Она пожала плечами. Немного помедлив, показала три пальца.
– Вот столько раз доставалось мне, – сообщила она с явным удовлетворением. – Почти все свои порции слезоточивого газа я получила студенткой. Кроме одной. – Она как будто оправдывалась перед неким воображаемым собеседником. Но лично он не собирался судить ее.
– А я все свои схлопотал подростком, – признался он, несколько обезоруженный. Словно исправившийся наркоман, после восемнадцати лет он избегал ситуаций, при которых могла вернуться его «зависимость», если можно так выразиться про его тягу с кем-то подраться.
– Я была испорченная девочка, – сказала она почему-то смущенно.
– Синдром детей с окраин. Я тоже был хулиганом. Но не как те, – поспешно добавил он; нет, он не приставал к хрупким девушкам. – А еще один раз, когда вы не были студенткой? – Любопытство заставило его задать этот вопрос, хотя сама она, судя по всему, явно не собиралась делиться с ним этой информацией.
Ее брови нахмурились, лицо стало очень серьезным.
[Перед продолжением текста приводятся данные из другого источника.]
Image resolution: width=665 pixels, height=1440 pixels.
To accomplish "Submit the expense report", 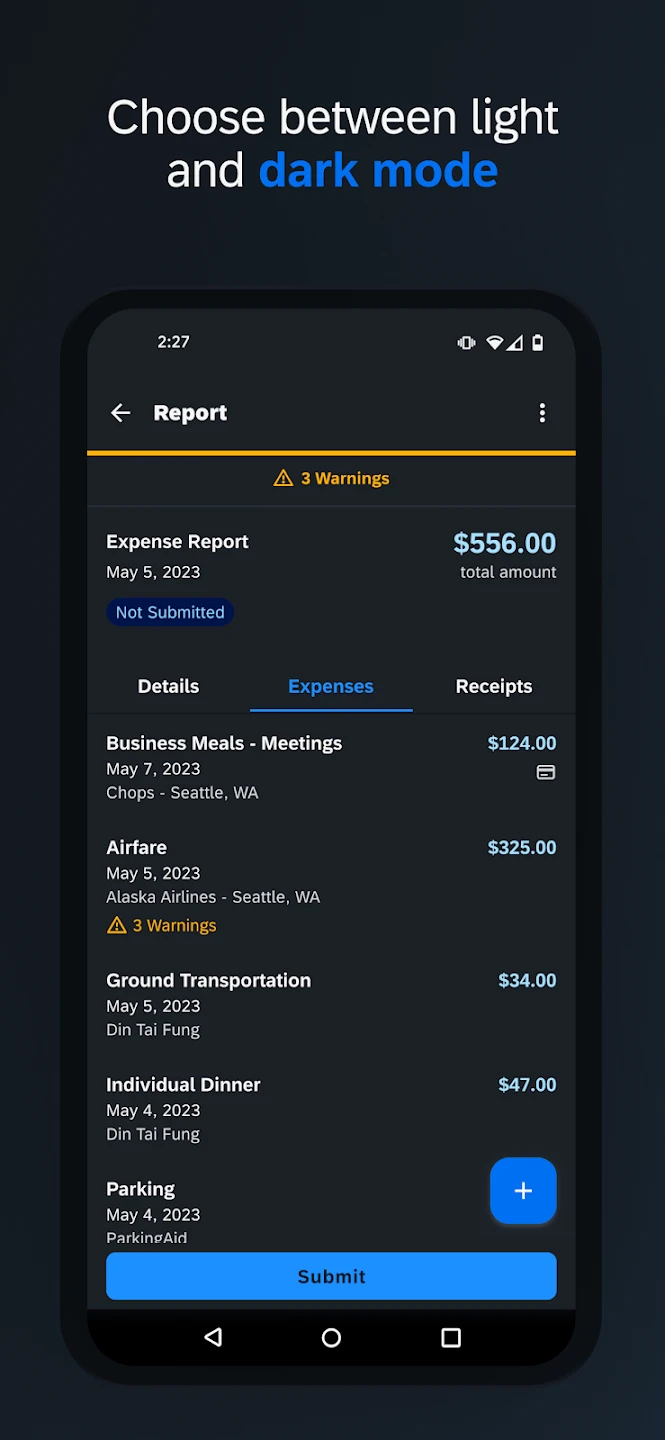I will pyautogui.click(x=331, y=1276).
– Ну, я была тогда в Африке, – сообщила она с нарочитой неопределенностью. Раз она действительно ездила в Африку, то наверняка знает, какие на этом континенте есть страны. – По своей безмерной наивности я пошла на митинг протеста. И там… там на крышах сидели снайперы и стреляли в людей. В мирных протестующих. Целились прямо в голову.
Ого! Кажется, она невероятно сильная, – вот первое, что пришло ему на ум. Ему захотелось обнять ее за плечи и заглянуть в ее душу, понять ее глубину и силу. И одновременно промелькнула мысль, что прежде его сердце было долго защищено, а теперь оно раскрывается перед ней до смешного легко.
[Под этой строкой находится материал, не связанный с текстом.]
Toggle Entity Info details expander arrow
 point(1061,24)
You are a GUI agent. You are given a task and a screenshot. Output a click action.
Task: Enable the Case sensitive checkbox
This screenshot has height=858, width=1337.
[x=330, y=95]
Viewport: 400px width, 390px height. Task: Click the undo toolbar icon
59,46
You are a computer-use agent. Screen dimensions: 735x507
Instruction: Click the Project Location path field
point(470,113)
Нет-нет, ни в коем случае, он не станет беспомощным камикадзе.
– Больше не делайте так, – пробормотал он.
Она вопросительно заглянула ему в глаза.
«Не попадайте в ситуации, когда вам могут прострелить голову», – подумал он.
– Не участвуйте в протестном движении в чужих странах, где вы не знаете, какой будет реакция властей.
– Я больше так и не делаю. По большей части.
Он прищурился.
– Значит, вы знаете, какими методами французская полиция будет разгонять толпу и как такая вот танцующая толпа может превратиться в сборище погромщиков?
Она недовольно поморщилась.
– Я только хотела потанцевать.
Тут он все-таки обнял ее за плечи. Не удержался. Должен же кто-то ее защитить.
– Не присоединяйтесь к протестным манифестациям в чужих странах, где вы не знаете, как поведут себя власти, – повторил он. – Даже ради танцев. – Он хотел отпустить ее, но раздумал. – И не ходите одна в ночные клубы. Если вам захочется потанцевать, найдите танцевальную группу на набережной реки.
Хотя ему совсем не нравилась мысль, что она будет танцевать там одна – мало ли что… На этот раз он все-таки заставил себя опустить руку. Прежде чем начал ревновать ко всем, чьих имен даже не знал. Пожалуй, он весь в своего папашу. У собак кошка не родится. Яблочко от яблони недалеко падает.
– Я увижу вас завтра?
Она замялась, слегка покраснела, но кивнула, выдержав его взгляд.